## Start PASSAGE PROVIDED

# Should Indian rupee be devaluated?



## ╬Switch╬ (Oct 12, 2008)

The price of dollar is inflating like anything, so why doesn't the government devaluate the currency to something like 1 Rupee = 1 pound like it was earlier? And keep it fixed.
Or are there more problems involved in it?


----------



## victor_rambo (Oct 12, 2008)

If 1USD=I rupee, all IT companies shall lose current and business. Many shall become jobless.


----------



## Stuge (Oct 12, 2008)

hmm what will happen to those who have invested in dollars ?

dude it looks very simple ,but its not .


----------



## ╬Switch╬ (Oct 12, 2008)

No I mean conversion like making 50 current Rupees equal to 1 new Indian rupee.
And not just altering rates.


----------



## ravi_9793 (Oct 12, 2008)

If this happens I will be very happy...because I pay in USD, and get paid in INR.

But I think its not under Govnt............ refer here:
*en.wikipedia.org/wiki/Purchasing_power_parity


----------



## victor_rambo (Oct 12, 2008)

╬Switch╬ said:


> No I mean conversion like making 50 current Rupees equal to 1 new Indian rupee.
> And not just altering rates.


Practically useless.


----------



## RCuber (Oct 12, 2008)

╬Switch╬ said:


> The price of dollar is inflating like anything, so why doesn't the government devaluate the currency to something like 1 Rupee = 1 pound like it was earlier? And keep it fixed.
> Or are there more problems involved in it?


its not as simple as it sounds 



╬Switch╬ said:


> No I mean conversion like making 50 current Rupees equal to 1 new Indian rupee.
> And not just altering rates.



AFAIK the govt had come up with this kind of a plan before but it was not for india only but the the SE asian countries. They wanted to create currency similar to the Euro in europe. It was a few years back and cannot remember correctly abt this.


----------



## confused (Oct 12, 2008)

rohan_shenoy said:


> Practically useless.


+1google
offtopic:congo for crossing 1000 posts


----------



## comp@ddict (Oct 12, 2008)

jus one thing....ruppe ka toh ** value nahi rahi *** ***


----------



## ╬Switch╬ (Oct 12, 2008)

After reading the PPP article on Wikipedia ,looks like more advanced countries have better conversion rates, but I cant understand Japan's.
And also how can rupee naturally overcome the dollar?


----------



## mastermunj (Oct 12, 2008)

With the fear of loosing IT jobs and no out sourcing from USA, we should not stop thinking to make 1USD = 1INR.

Its my dream to make this happen.

UK has better currency then US and still they are doing very well, in fact they have many jobs there..

Its about willingness to make things right rather than thinking consequences of making things right.

## End PASSAGE PROVIDED

PROBLEM A => Lay out the rows from the line containing "Given: Open the Điều kiện miễn thuế link" through the line containing "The height and width of the screenshot is (527, 985)." as a Markdown table with the columns No. and Content, leaving out blank lines.
PROBLEM B => Carry on the thread about devaluing the Indian rupee past its final post.
The thread about devaluing the Indian rupee and the rows that come next have no connection to each other.

## Start RECORDED INFORMATION

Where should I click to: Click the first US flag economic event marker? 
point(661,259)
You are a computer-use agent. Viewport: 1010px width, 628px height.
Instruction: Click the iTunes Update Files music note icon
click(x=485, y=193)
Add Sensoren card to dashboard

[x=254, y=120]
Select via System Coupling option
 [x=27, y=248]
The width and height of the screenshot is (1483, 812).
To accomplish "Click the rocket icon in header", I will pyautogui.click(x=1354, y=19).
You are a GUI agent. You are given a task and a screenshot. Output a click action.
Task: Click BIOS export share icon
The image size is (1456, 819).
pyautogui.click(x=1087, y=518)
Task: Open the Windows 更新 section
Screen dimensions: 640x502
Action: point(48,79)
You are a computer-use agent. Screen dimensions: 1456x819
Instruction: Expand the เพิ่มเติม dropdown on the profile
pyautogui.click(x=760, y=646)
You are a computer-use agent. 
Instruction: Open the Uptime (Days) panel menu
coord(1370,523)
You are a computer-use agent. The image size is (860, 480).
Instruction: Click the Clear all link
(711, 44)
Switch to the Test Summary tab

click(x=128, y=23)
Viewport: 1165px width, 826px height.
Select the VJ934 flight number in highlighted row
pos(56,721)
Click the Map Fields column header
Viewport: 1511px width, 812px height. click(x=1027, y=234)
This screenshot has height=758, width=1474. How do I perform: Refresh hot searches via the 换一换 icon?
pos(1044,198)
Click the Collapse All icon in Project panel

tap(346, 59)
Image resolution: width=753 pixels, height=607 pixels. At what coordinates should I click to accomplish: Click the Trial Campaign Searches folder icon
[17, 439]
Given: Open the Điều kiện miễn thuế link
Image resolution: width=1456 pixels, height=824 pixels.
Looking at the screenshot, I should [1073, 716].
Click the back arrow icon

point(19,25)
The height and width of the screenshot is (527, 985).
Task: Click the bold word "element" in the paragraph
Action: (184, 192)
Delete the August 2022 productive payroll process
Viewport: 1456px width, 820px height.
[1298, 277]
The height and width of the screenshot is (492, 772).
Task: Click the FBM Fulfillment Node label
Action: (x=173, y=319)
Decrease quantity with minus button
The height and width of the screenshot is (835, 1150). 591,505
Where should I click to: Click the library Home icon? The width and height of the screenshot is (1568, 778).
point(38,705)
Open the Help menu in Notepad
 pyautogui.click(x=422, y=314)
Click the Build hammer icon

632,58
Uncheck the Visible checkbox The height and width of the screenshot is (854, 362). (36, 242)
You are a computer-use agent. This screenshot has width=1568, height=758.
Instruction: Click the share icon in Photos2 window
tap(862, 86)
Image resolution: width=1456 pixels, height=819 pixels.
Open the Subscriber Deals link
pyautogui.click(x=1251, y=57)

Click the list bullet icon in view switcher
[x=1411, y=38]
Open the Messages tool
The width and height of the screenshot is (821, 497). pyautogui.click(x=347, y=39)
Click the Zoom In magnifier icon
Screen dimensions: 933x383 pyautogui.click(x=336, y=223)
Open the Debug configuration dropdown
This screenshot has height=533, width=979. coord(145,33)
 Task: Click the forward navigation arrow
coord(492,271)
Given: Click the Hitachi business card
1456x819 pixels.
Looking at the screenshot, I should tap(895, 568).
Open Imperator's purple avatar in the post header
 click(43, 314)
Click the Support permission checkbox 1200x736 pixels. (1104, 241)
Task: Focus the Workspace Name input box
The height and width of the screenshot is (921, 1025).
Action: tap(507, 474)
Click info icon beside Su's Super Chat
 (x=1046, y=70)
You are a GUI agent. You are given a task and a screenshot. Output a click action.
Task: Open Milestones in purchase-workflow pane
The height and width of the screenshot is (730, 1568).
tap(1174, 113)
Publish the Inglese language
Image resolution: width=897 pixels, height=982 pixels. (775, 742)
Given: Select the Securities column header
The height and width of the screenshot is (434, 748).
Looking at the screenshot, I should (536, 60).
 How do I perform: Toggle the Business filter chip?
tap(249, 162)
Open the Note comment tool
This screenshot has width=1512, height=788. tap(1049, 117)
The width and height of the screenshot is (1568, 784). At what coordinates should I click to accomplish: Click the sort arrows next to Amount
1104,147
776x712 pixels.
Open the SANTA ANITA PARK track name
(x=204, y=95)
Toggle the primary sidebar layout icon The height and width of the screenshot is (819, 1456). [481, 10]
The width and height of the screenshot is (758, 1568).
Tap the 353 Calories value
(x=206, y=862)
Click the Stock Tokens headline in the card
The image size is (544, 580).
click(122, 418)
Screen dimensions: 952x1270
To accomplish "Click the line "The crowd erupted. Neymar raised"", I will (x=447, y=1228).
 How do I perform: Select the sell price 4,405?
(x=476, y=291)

## End RECORDED INFORMATION

FINAL ANSWER A =>
| No. | Content |
|---|---|
| 1 | Given: Open the Điều kiện miễn thuế link |
| 2 | Image resolution: width=1456 pixels, height=824 pixels. |
| 3 | Looking at the screenshot, I should [1073, 716]. |
| 4 | Click the back arrow icon |
| 5 | point(19,25) |
| 6 | The height and width of the screenshot is (527, 985). |

FINAL ANSWER B =>
Jaago India Jaago 

NOTE: This is my personal thought, not meant for hurting anyone, but i assure you all of the day when the above formula will come true.. 1USD = 1INR.


----------



## victor_rambo (Oct 12, 2008)

^Right now, we cannot think of 1USD=1INR. Let the money flow in due to outsourcing and then we can think of that!



confused said:


> +1google
> offtopic:congo for crossing 1000 posts



Thanks , btw I am goona make it 'young'


----------



## slugger (Oct 12, 2008)

╬Switch╬ said:


> The price of dollar is inflating like anything, so why doesn't the government devaluate the currency to something like 1 Rupee = 1 pound like it was earlier? And keep it fixed.
> Or are there more problems involved in it?



a bit of mistaken notion you have... at present *rupees is indeed getting devalued*

earlier you had to pay 39 rupees to get a 1 dollar note. now you are paying 49 rupees to get that same 1 dollar USD note. meaning *todays 49 rupees has same value as yesterdays 39 rupees*.

also artifically devaluing rupees will be a disaster - we will have to spend more money to buy goods from other countries as India imports more than it exports. This increas in import cost will b transferred to the consumer, thus *it will raise prices of everyday goods in India.*

China artificially devalues its currency bcos it has a very strong export market. Thus its devalued currency helps it to sell low cost goods to the foreign market.

Also India cannot bring its conversion rtion to Rs.1 = 1 pound without stopping the printing of money. and if you stop prinitng money you will not have any money to buy anything


----------



## Sukhdeep Singh (Oct 13, 2008)

Deciding conversion rates is not in hand of Govt. Printing More money requires Gold Reseves. Read this to understand

*wiki.answers.com/Q/How_the_currency_exchange_rate_is_calculated


----------



## maxjaja (Oct 14, 2008)

> The price of dollar is inflating like anything, so why doesn't the government devaluate the currency to something like 1 Rupee = 1 pound like it was earlier? And keep it fixed.
> Or are there more problems involved in it?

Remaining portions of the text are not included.